On Monday he called NumberOne Staffing: still no jobs for Paul Dunn. He called all the other agencies he’d signed up for to say he was available for anything and everything. They had nothing for him as well. “Let us know each day if you’re available,” they all said.
He spent the week acting like he was still working at Safeco to avoid any unpleasant conversations with Tina. He had a few little packages of “extra strength cold medicine” left. For the first time, he looked closely at the ingredients and found that it was Guaifenesin, caffeine, acetaminophen, and dextromethorphan. Fascinated, he googled the fuck out of that shit, and found out all about DM. Turned out there were dozens of websites devoted to the recreational uses of that drug. And that there were many ways to get plenty of it into one’s system just by shopping at the local grocery or drug store. He also found out that acetaminophen was highly toxic to the liver, and overdoses could prove fatal. The amounts that Paul had been taking could’ve damaged him irrevocably. Luckily, there was no acetaminophen in Robitussin, a product that he quickly found to be a much better delivery system of DM than the little white pills—and one that delivered him to an entirely new and wonderful place.

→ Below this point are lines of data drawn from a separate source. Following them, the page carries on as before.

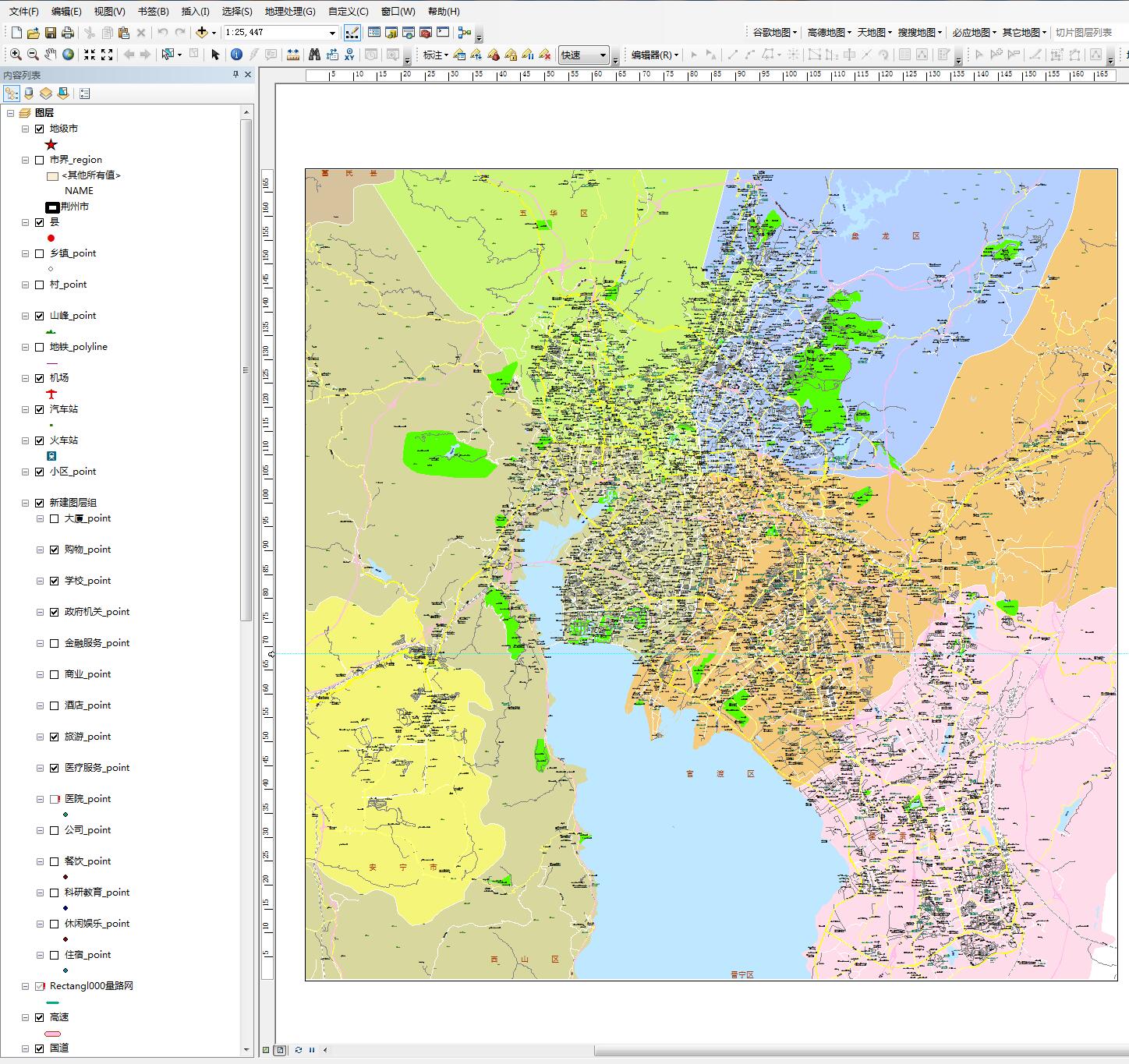Click the Save document icon

[51, 33]
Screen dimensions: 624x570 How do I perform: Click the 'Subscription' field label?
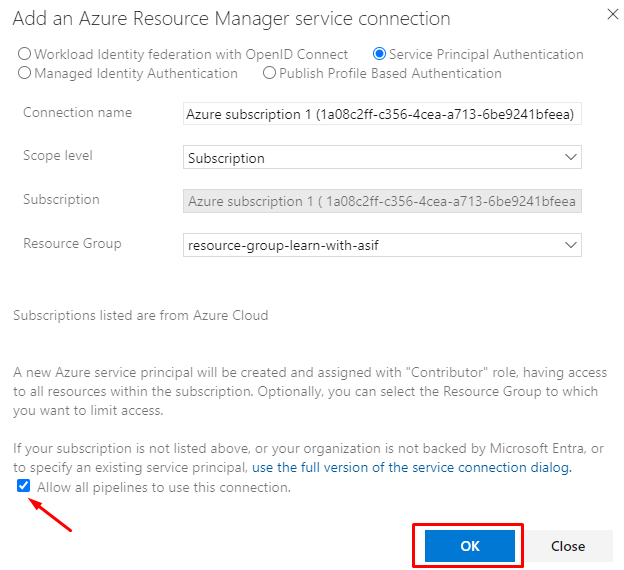point(61,199)
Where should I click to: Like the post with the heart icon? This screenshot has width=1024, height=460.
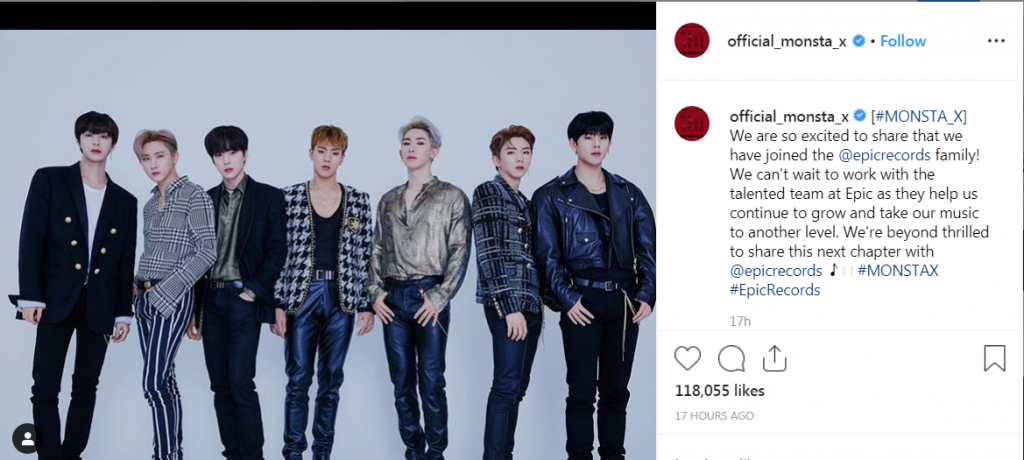pyautogui.click(x=687, y=359)
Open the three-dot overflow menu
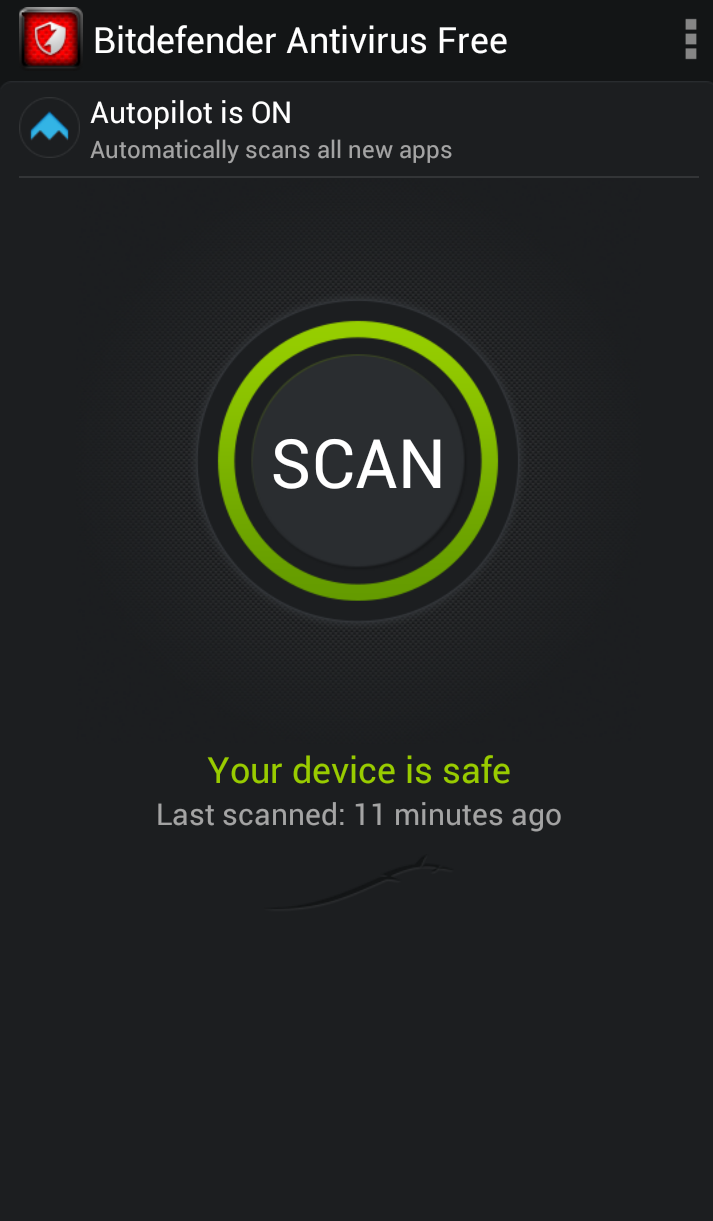Image resolution: width=713 pixels, height=1221 pixels. [x=690, y=39]
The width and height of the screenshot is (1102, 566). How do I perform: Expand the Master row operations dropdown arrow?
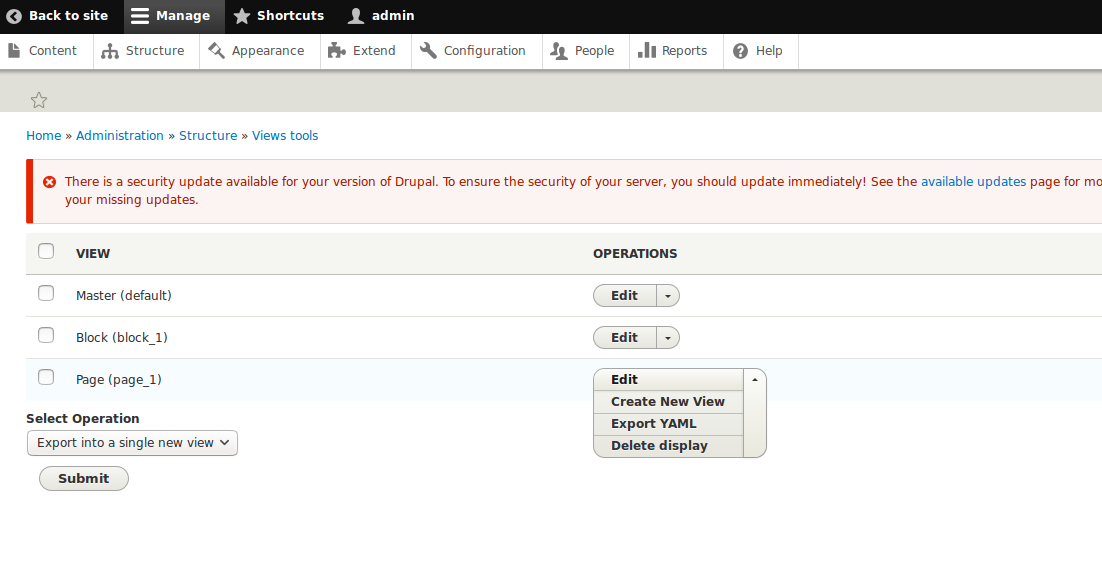(668, 296)
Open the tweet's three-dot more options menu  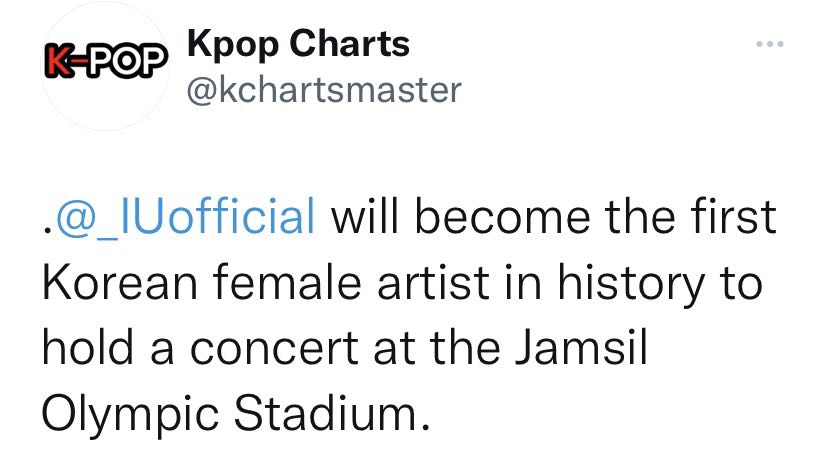(769, 44)
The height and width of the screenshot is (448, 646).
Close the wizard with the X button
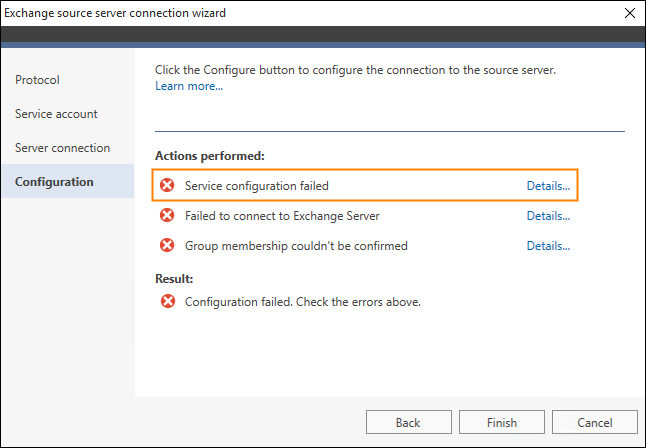coord(630,13)
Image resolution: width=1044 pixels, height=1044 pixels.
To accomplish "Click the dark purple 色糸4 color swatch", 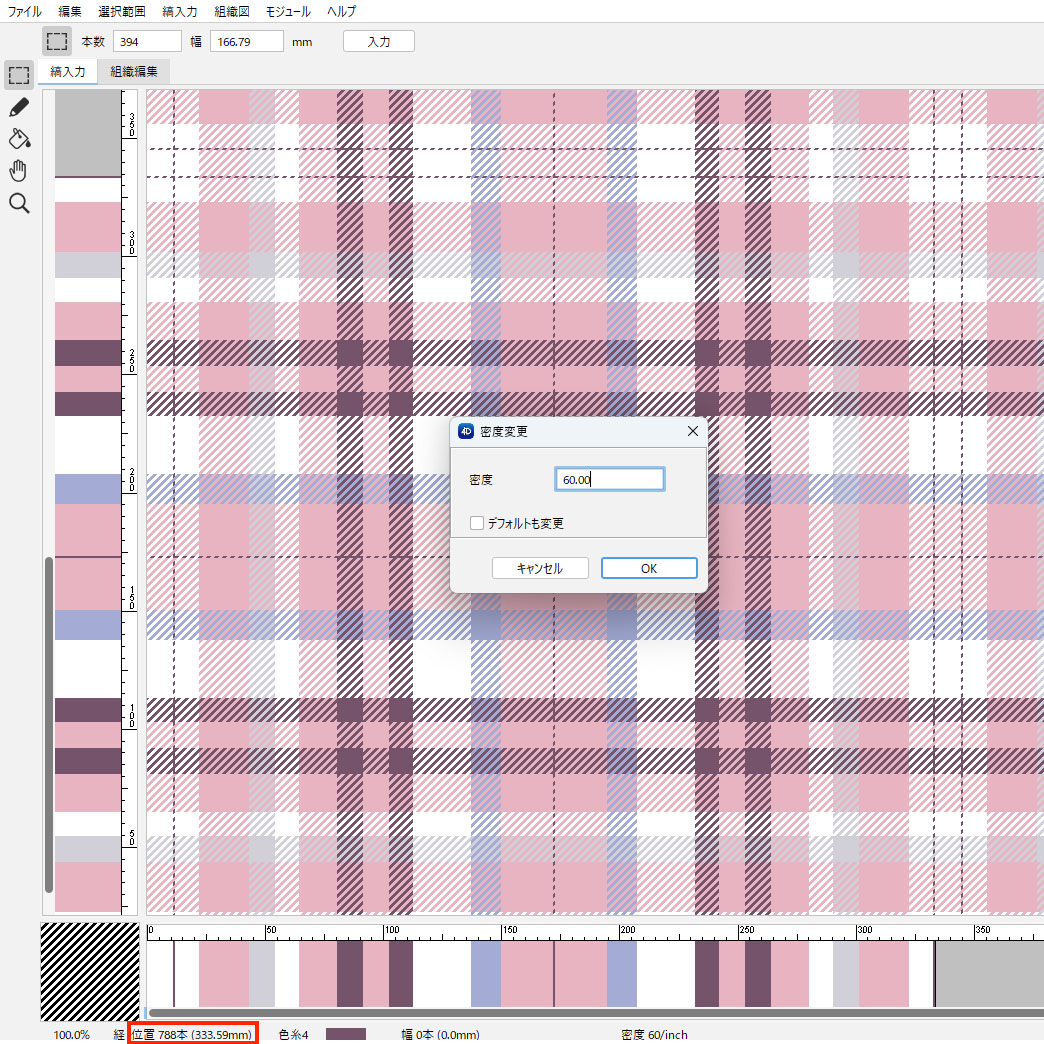I will [346, 1034].
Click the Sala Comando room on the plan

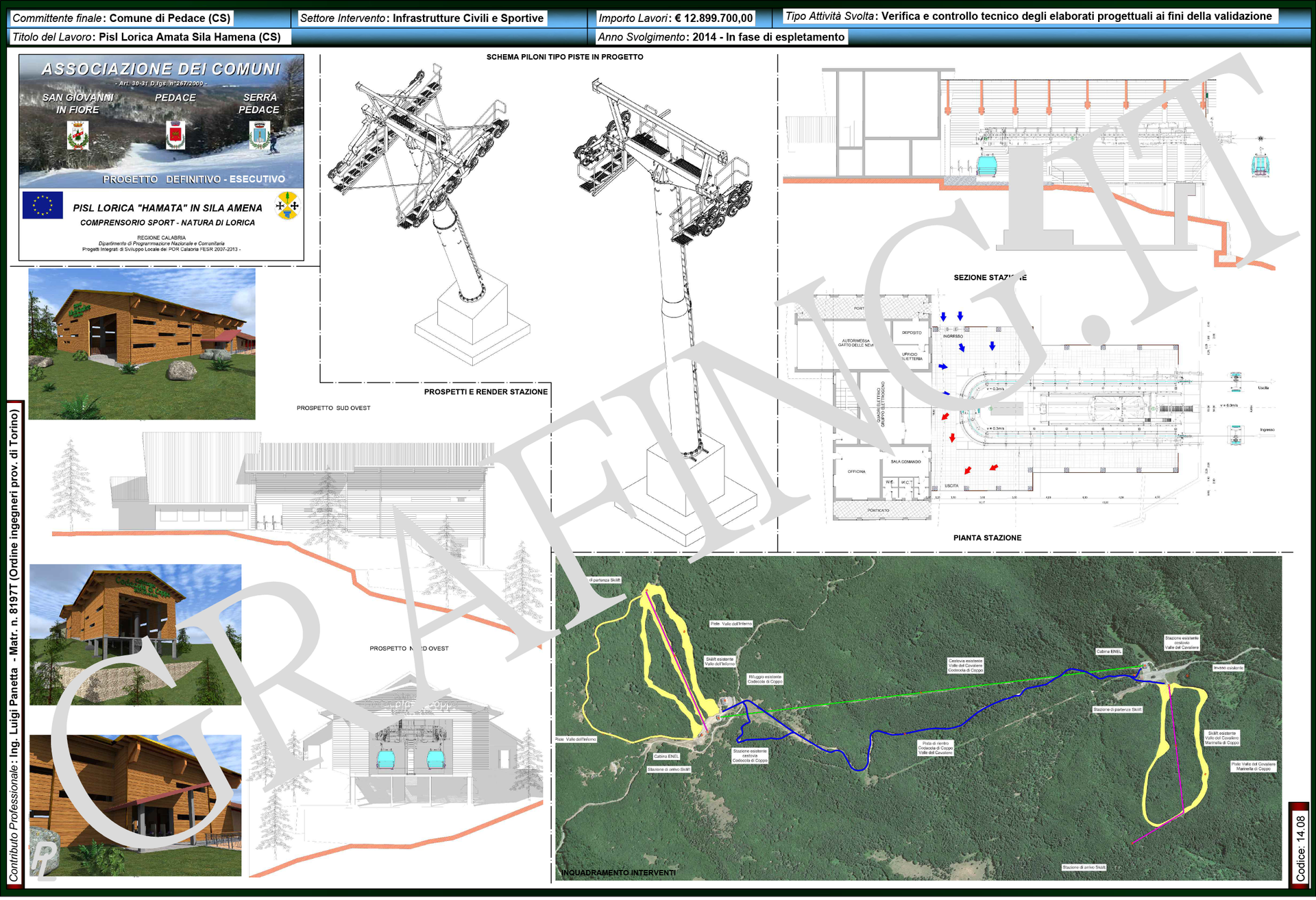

After two weeks of no work, he slept in on the living room couch on a Saturday morning, after ingesting a large dose of DM. He woke up to the sounds of loud footsteps and banging and thumping upstairs. He pretended to be asleep and watched through squinty eyes as Pisko and Tina swiftly took out box after box of Tina and Taylor and Tyler’s clothes and the kid’s toys and sports equipment. Pisko literally strutted through Paul’s house giving everything a look of great disdain. He took Paul’s favorite TV from the family room. Fucker just unscrewed the cables from the wall and walked out the door with it like it was his all along. He wondered where the kids were—he’d become quite close to them, especially since his own were so far away in Shasta County.
They both went out the door and neither came back for several minutes. Then, Tina walked in the door and stood over Paul. He opened his eyes.
“Moving out?” he said.
“I wanted to say goodbye.”
“You going with that smarmy used car salesman?”
“I’m moving in with Mark, yes.”
“What about Tyler and Taylor?”
“They’re going to stay with my mom for a while.”
“No shit? They can stay here with me.”
“Uh, I don’t
think
so. Anyway …”
“Will I be able to see them? They’d probably want to, don’t you think? They call me Dad for crissakes.”
“No, I don’t think that’s a good idea.”
“That sucks. Shit.” Paul sat up. “That Pisko dude is shady as hell, you know.”
“Don’t worry about it. I’ll be fine.”
“I think you’re making a big mistake. Sure, leave me, but don’t go with him. I’ve been asking around, I know his partner is an ex-con. He’s a very violent guy.”
“Jorge is harmless. He’s a good friend.”
“I’m serious, if you do this something horrible is going to happen. You can’t handle people like that.”